No lo sé. Verla cada dos por tres no me ayuda a tenerlo claro y dificulta
bastante mi determinación de olvidarla. La quiero desde hace tantísimo
tiempo que, tengo miedo de que, al dejar de hacerlo, si eso es posible, me
ahogue del todo. Por eso remo sin cesar en estas aguas turbulentas llamadas
amor. A veces a un lado, a veces al otro, pero siempre manteniéndome a
flote. Con eso me conformo.
No, no me avergüenza reconocer lo que siento, ni me siento patético por
admitir que, estar enamorado, me hace sufrir como un perro. Sí, soy un
hombre, pero eso no significa que mi corazón sea de piedra y que todo me dé
igual. Eso de que los hombres no tenemos sentimientos, no lloramos y somos
inmunes al dolor cuando nos rechazan, nos engañan o se ríen de nosotros, es
un bulo.
Un bulo que nosotros mismos nos hemos encargado de propagar para
que no se nos tache de blandos y aparentar así que no somos el sexo débil,
que las débiles son ellas, las mujeres. Eso sí que es patético, ¿verdad?
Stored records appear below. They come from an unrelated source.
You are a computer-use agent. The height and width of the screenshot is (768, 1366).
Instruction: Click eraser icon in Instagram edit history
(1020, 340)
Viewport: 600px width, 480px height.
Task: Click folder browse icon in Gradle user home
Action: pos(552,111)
A todos esos hombres les diría que: sufrir, llorar, sentirte destrozado por
dentro y creer que tu vida no tiene sentido cuando el amor que sientes no es
correspondido, no te hace menos hombre, sino más persona y mucho más
humano. Por mucho que trates de ocultarlo y de hacerte el fuerte, no significa
que no estés pasando por ello; así que admítelo, pasa tu duelo y sigue
adelante, o al menos inténtalo, como hago yo. ¿Por qué engañarte a ti mismo?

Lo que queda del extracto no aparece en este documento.